Authors’ response: The mistake has been fixed.

(3) The concept of “balance” must be clarified. What do “balance tasks” mean (line 99)? What exactly do the authors mean? Doesn’t every movement performed involve balance?

Authors’ response: The term balance has been clarified in the introduction section.

Lines 41-43: “Balance control requires to maintain the position of the body’s center of gravity vertically over the base of support (1,2)”.

The authors agree with the reviewer that every movement performed involves balance. However, in the literature, the term balance task usually refers to a task that requires an effort to maintain the body’s center of gravity vertically over the base of support, trying to display minimal movement. This requirement is explained in the Experimental Procedure and Data Collection section.

Lines 139: “Participants were asked to stand ‘as still as possible’ on an unstable surface”.

Nashner LM. Practical biomechanics and physiology of balance. In: Jacobson GP, Newman, C.W. & Kartush, J.M., editor. Handbook of balance function testing. San Diego (CA): Singular Publishing Group; 1997. p. 261-79.

Hrysomallis C. Balance ability and athletic performance. Sports Med. 2011;41(3):221-32.

(4) The term “maturation” is used in the title and throughout the manuscript (e.g., lines 101, 275, 336). How was maturation evaluated?! According to Methods section, participants were categorized by age (lines 119-120). Therefore, it seems that the authors refer to age as maturation, thereby inferring age to be the same as maturation. Is this correct?

Authors’ response: The authors understand the reviewer’s concern and agree with the fact that “maturation” is related to age but it is not the same. It is true that both terms were used along the manuscript as synonymous, but it has been changed using only the term age, since it is the one we have registered.

(5) How many trials were performed in the balance protocol? In the Data Analysis section, it is said that “the first 10s of each trial were discarded…” (line 169) but there is no mention about the number of trials.
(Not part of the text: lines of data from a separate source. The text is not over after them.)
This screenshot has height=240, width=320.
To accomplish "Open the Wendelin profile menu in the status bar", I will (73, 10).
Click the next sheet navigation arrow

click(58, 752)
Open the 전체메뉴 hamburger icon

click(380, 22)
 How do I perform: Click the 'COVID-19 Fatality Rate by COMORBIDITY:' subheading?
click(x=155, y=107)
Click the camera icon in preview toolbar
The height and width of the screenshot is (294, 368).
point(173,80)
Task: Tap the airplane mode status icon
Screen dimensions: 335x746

Authors’ response: The participants performed the balance protocol one, keeping their balance for 60 s. This information has been added to the Experimental Procedure and Data Collection section.
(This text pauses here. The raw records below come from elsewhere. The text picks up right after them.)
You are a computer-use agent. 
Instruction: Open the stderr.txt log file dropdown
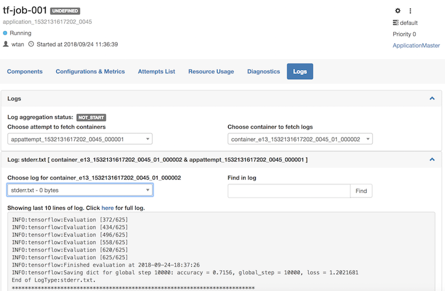(x=80, y=190)
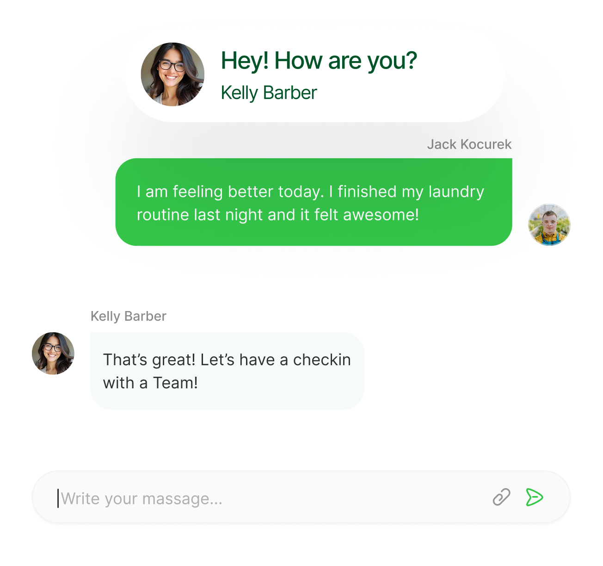Click 'How are you?' text in header card
The height and width of the screenshot is (566, 603).
(345, 61)
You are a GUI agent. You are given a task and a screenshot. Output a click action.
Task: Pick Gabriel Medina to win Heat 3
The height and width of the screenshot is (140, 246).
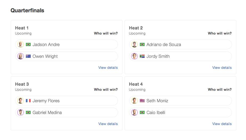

Lines 145-146: “Participants performed one trial keeping this position for 60 seconds”.

(6) Results revealed no Interaction (Age x Expertise) for service accuracy. So, why did the authors claim that “expert players significantly improved their serve accuracy (MRE) with age, while recreational players did not show significant differences according to age ranges” (lines 225-228). If there was no interaction, the multiple pair comparisons do not matter.

Authors’ response: The authors completely agree that with the results obtained it cannot be said that affirmation. There is a trend that could reflect the affirmation but it is not statistically proved due to the reduction of the sample once it is split according to the age and skill level. The sentence has been rephrased.
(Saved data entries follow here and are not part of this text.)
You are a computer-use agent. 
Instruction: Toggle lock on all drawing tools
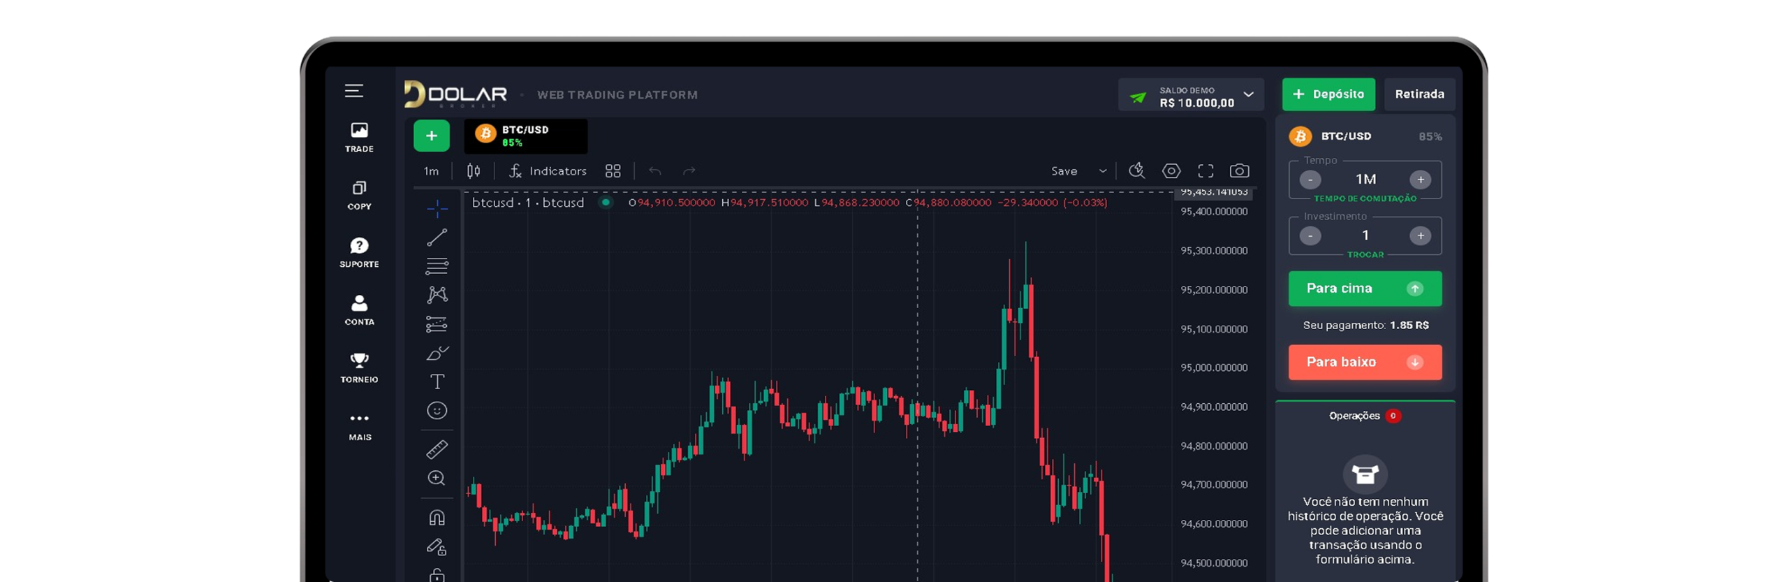click(x=437, y=574)
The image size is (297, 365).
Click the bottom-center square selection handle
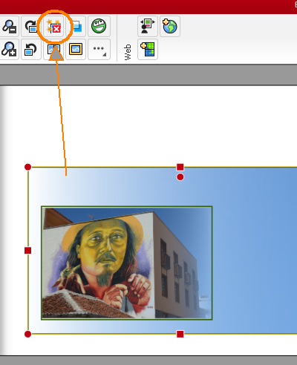coord(180,334)
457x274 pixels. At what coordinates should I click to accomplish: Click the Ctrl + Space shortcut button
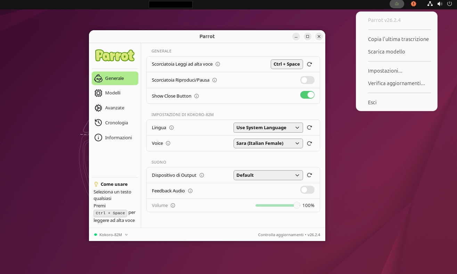point(287,64)
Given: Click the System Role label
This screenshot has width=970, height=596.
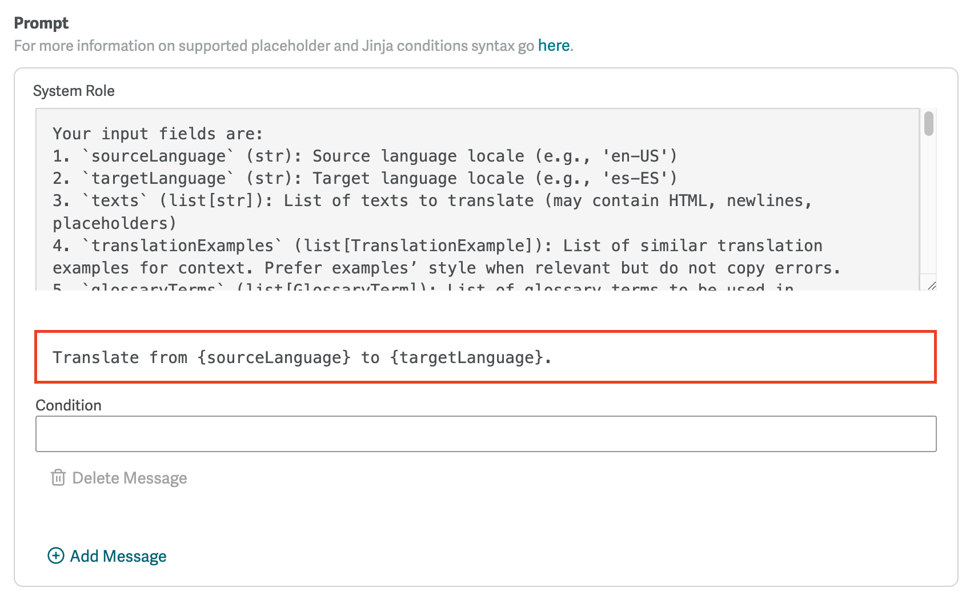Looking at the screenshot, I should [x=74, y=91].
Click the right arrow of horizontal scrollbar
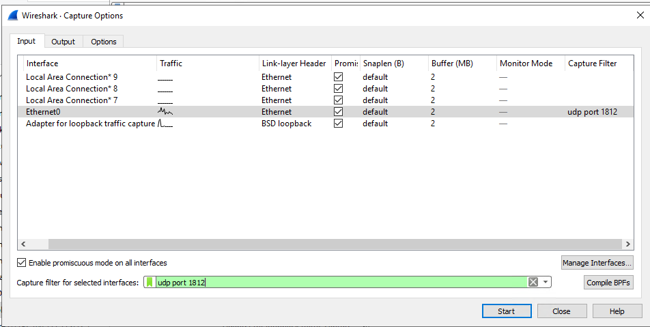The width and height of the screenshot is (650, 327). 628,244
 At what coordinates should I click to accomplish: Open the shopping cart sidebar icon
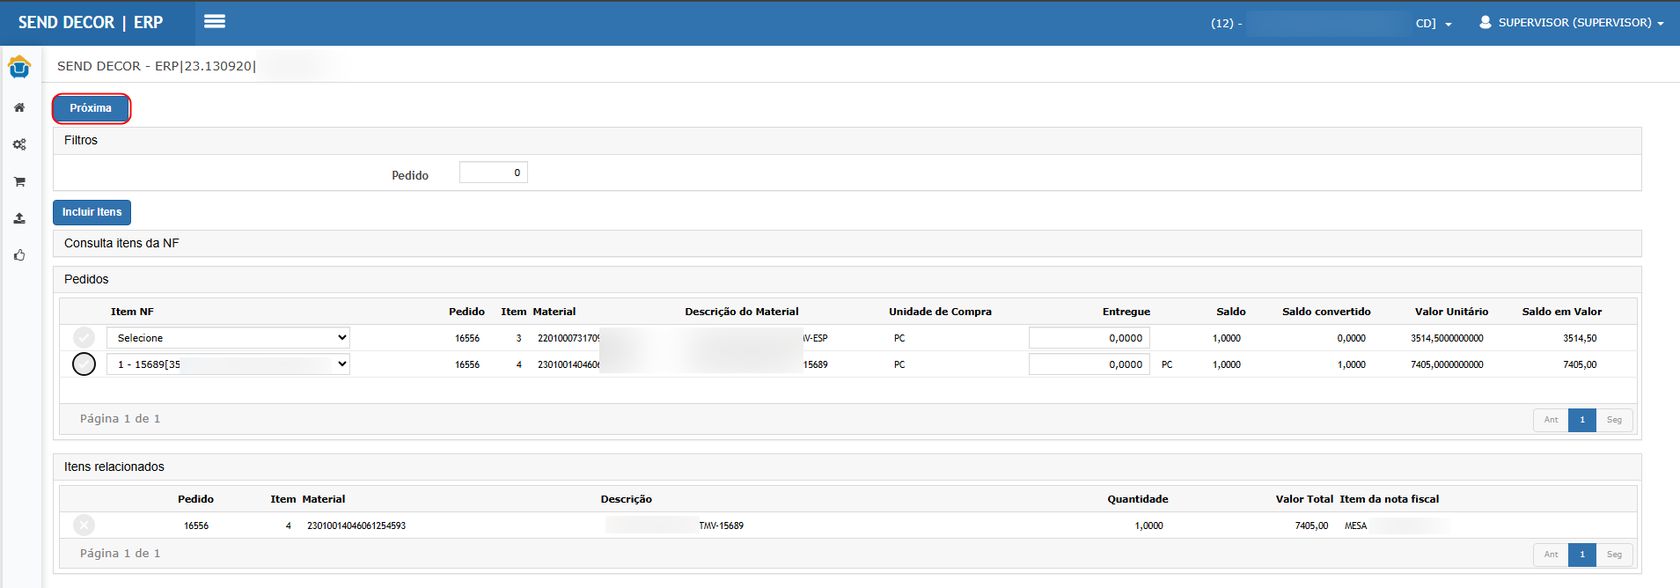point(19,181)
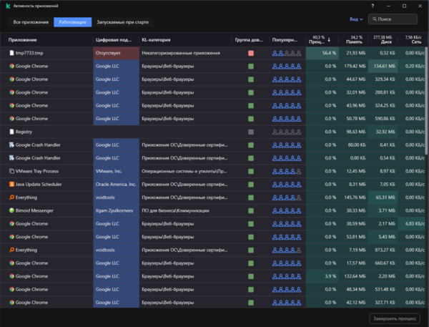This screenshot has height=327, width=429.
Task: Click the Kaspersky logo in title bar
Action: 7,6
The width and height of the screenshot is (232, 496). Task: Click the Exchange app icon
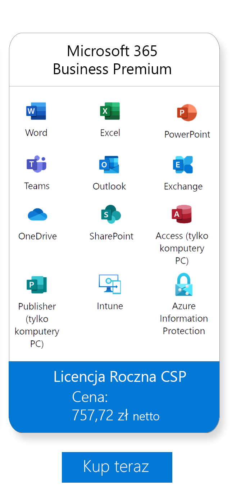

Lines 231-233: “multiple pair comparisons showed that older expert players (+18) significantly displayed better performance in their serve accuracy (MRE) than the youngest expert players (U12)”.

(7) When the purpose of the study is mentioned in the Discussion section, the author replaced “levels of expertise” by “levels of dexterity” (lines 258-261). Are these terms (expertise and dexterity) synonyms?

Authors’ response: The authors have considered both terms as synonyms because they have been used referring to the aptitude or skill topic. However, in order to ease the reading of the manuscript, the term ‘levels of expertise’ has been unified along the whole manuscript.

(8) Discussion section is not so clear. There is no proper connection among some paragraphs and others are unnecessary. The authors should rewrite this section and provide a coherent, logical framework that actually discuss the relevant literature in terms of its findings and then present a justified conclusion.

Authors’ response: The Discussion section has been modified in order to accomplish all the previous comments and also to improve the coherence and connection between the paragraphs. Some paragraphs have been removed, and others have been rewritten. The rewritten parts can be check below:

Lines 281-283: “These results are in line with previous works which did not find any significant effect of sport experience in balance adaptation when traditional postural sway parameters were used, even in sports that are so balance demanding like surfing or judo (10, 18).”

Lines 290-302: “Therefore, these results reinforce that DFAV was more sensitive than balance body sway parameters to quantify how motor behavior changes over time, providing information about changes in postural control and the system ability to adapt that linear variables cannot identify (21, 22). According to several works, the low DFAV in the COP excursion revealed that expert and oldest tennis players performed a higher number of movement adjustments during the balance task (23). These results could indicate that these participants displayed a more exploratory behavior (Wu et al.,) or higher sensitivity to their own motor error (Barbado et al.), allowing them to obtain better performance and facilitating adaptation processes (21, 43). The fact that only expert players showed a reduction in DFAV scores with age while no changes were observed in the recreational tennis players would reinforce that tennis experience rather than age seems to be related to a better postural control system, characterized by a higher ability to perform motor adjustments.”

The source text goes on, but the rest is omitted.